In the case of two variables within the same scope, though, well, yes - that becomes more problematic. Don't do that.

In terms of calling member functions, though, it's a non-issue either way - you should be able to call any member function as no constraints are violated.

[-]

I wish I could think about low level optimization at work. The average B2B/Enterprise Software is slow because of very high-level stupidities like DB queries or service calls in a loop (n+1 query problem), thanks to ORMs and microservices. I've also seen a lot of parallelized code, workers, actors etc where a simple single threaded implementation turned out to be massively faster. That being said, after eliminating such cases from my workplaces software, the remaining profiler output is definitely "death by a thousand cuts"...

[-]

SwitchOnTheNiteLite@reddit

That implementation in TrendDetector feels like it was coded specifically to make an article like this.

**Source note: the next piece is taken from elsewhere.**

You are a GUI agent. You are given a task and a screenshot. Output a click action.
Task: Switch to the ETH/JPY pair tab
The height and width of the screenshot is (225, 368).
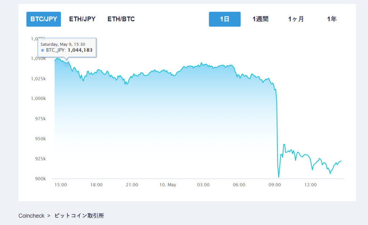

Very strange implemention, bordering on bug.

[-]

thisisjustascreename@reddit

I've seen that stream-within-loop antipattern several times in real code. The Enterprise Java world fell so in love with Streams they became Streams developers and started hammering in screws.

[-]

davvblack@reddit

yeah it’s kinda unsatisfying to see your top contributor at 3%. the fn now takes 98% of the time it did last week

[-]

BrycensRanch@reddit

I am confused why this was downvoted? The article looks good at least skimming it & this comment is exactly what I'm thinking. I can get behind making a resource-intensive function use fewer resources.

[-]

Majik_Sheff@reddit

It's nice when you have a single element that just jumps off the page. It makes it much easier to pinpoint when the regression happened.

Most of my work is on my embedded systems, so I'm just fine until IRQ starts chewing up cycles for no apparent reason.

[-]

null_reference_user@reddit

Oh shit it better not be main again, that motherfucker

[-]

Ameisen@reddit

main is almost never where most of my time is taken up.

[-]

GasterIHardlyKnowHer@reddit

Claude AI slop

[-]

Dragdu@reddit

I might be just boring old C++ programmer, but I find it hard to believe that "2500 (virtual) threads" a realistic concurrency example.

[-]

aoeudhtns@reddit

It's certainly enough to increase contention, the way they work in the JVM. Which is, whenever you may do some blocking operation (be that IO, waiting on a lock or monitor, etc.), the runtime can context switch to another virtual thread on the same physical OS thread (pthread, basically) pending the wake up/join. All of the lock/contention machinery is the same regardless of the number of pthreads.

Many traditional frameworks in Java do use "thread per request" modeling, so in an old Tomcat server (for example), 3,000 reqs/sec could mean up to 3,000 threads. Yeah it wasn't good. In one of my own applications, we went from 3k+ real threads to ~100 real threads when we started submitting jobs on virtual threads.